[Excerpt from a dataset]
┄┄┄┄┄┄┄┄┄┄┄┄┄┄┄┄┄┄┄┄

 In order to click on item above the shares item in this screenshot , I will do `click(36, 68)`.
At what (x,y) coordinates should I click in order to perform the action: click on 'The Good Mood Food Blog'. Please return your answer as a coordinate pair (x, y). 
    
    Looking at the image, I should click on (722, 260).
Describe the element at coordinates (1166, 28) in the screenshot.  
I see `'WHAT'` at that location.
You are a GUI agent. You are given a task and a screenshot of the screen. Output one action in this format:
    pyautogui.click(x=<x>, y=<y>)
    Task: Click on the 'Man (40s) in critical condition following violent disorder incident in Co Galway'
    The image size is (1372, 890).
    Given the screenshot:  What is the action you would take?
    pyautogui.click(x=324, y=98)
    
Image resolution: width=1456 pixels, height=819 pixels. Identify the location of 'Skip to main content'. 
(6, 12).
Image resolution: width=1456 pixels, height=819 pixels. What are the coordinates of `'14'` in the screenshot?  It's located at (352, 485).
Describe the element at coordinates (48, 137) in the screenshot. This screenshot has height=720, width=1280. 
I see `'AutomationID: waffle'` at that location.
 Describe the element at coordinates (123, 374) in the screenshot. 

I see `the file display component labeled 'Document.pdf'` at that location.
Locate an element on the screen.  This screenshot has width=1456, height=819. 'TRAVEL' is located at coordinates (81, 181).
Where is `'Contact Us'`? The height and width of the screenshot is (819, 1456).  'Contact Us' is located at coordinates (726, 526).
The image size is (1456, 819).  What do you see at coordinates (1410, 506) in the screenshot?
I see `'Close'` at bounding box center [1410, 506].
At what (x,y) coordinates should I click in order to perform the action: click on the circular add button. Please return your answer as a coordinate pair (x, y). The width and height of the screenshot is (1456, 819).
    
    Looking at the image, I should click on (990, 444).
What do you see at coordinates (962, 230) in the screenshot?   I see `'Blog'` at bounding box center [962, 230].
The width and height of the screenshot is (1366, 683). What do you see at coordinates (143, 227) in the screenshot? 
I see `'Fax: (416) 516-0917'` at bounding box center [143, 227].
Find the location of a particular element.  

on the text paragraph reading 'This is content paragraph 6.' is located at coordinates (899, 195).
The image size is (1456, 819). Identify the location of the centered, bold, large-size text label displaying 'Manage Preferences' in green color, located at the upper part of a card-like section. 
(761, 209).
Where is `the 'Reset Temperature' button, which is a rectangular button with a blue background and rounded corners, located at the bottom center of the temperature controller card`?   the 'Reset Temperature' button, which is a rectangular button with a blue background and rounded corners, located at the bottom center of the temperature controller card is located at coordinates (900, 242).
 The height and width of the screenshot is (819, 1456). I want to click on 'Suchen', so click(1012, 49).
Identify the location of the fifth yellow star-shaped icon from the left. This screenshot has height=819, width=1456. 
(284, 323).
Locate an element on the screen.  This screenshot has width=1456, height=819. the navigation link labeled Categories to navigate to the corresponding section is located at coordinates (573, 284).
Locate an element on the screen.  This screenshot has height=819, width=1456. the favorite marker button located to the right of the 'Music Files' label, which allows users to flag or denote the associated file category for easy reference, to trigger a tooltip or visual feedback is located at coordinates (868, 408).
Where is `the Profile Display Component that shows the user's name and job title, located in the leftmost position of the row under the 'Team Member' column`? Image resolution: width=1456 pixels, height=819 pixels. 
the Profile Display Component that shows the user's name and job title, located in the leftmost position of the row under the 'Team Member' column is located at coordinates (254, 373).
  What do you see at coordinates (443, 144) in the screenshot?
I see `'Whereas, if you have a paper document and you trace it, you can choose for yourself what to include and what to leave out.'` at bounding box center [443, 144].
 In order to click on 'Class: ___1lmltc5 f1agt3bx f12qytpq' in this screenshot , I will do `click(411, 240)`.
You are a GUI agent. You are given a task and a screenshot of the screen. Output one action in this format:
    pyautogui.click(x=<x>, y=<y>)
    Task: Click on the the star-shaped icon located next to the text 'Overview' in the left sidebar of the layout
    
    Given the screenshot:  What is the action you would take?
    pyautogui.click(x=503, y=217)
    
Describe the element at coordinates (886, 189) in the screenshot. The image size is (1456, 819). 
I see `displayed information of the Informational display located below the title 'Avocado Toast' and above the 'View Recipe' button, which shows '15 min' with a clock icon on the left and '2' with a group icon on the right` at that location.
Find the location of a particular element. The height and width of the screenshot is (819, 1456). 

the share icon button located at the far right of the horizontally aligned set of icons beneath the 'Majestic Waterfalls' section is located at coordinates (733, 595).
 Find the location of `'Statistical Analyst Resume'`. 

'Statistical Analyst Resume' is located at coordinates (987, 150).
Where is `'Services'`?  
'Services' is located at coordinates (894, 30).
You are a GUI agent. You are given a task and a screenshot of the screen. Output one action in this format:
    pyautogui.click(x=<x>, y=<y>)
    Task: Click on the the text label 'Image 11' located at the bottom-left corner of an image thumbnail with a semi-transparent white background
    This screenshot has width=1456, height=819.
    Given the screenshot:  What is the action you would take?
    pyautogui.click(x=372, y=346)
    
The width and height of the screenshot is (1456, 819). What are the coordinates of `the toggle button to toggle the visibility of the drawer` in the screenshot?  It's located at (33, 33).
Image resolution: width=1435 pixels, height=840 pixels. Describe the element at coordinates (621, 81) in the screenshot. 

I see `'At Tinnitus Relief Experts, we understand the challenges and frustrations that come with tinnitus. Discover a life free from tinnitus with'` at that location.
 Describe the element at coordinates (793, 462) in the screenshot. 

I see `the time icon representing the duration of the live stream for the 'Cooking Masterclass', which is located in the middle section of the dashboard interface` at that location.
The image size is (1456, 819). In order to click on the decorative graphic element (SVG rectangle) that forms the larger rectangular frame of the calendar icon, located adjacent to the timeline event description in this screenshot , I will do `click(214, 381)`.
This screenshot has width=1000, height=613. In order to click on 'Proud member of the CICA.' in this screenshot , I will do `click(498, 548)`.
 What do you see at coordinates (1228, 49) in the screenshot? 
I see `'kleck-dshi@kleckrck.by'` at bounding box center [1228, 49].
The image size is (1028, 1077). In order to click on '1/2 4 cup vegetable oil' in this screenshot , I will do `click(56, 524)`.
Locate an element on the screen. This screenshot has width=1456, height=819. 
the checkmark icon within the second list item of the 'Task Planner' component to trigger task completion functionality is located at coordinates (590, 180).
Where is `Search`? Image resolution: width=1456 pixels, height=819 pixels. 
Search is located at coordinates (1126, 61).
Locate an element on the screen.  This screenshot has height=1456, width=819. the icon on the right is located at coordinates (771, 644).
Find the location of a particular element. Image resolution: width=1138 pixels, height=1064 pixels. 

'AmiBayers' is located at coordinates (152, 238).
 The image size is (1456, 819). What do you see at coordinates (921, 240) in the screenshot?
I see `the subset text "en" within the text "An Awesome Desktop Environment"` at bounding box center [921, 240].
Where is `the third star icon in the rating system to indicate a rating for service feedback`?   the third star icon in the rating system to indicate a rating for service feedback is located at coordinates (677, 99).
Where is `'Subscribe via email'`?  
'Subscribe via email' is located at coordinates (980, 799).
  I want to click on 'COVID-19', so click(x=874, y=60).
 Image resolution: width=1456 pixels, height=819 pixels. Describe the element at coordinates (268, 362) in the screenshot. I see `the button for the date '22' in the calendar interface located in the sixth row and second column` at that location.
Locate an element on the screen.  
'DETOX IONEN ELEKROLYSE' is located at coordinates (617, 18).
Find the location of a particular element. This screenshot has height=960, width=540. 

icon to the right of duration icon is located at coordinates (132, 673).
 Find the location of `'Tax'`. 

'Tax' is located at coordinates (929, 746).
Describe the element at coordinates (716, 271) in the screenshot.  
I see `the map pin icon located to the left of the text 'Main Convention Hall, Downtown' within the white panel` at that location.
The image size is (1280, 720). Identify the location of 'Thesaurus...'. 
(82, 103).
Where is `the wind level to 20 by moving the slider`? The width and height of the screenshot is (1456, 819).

┄┄┄┄┄┄┄┄┄┄┄┄┄┄┄┄┄┄┄┄

WORK INSTRUCTIONS →
Transcribe the lines of the records above verbatim, from the line containing "The image size is (1028, 1077)." up to and including the line containing "center [921, 240].".

RESPONSE TO THIS TASK →
The image size is (1028, 1077). In order to click on '1/2 4 cup vegetable oil' in this screenshot , I will do `click(56, 524)`.
Locate an element on the screen. This screenshot has width=1456, height=819. 
the checkmark icon within the second list item of the 'Task Planner' component to trigger task completion functionality is located at coordinates (590, 180).
Where is `Search`? Image resolution: width=1456 pixels, height=819 pixels. 
Search is located at coordinates (1126, 61).
Locate an element on the screen.  This screenshot has height=1456, width=819. the icon on the right is located at coordinates (771, 644).
Find the location of a particular element. Image resolution: width=1138 pixels, height=1064 pixels. 

'AmiBayers' is located at coordinates (152, 238).
 The image size is (1456, 819). What do you see at coordinates (921, 240) in the screenshot?
I see `the subset text "en" within the text "An Awesome Desktop Environment"` at bounding box center [921, 240].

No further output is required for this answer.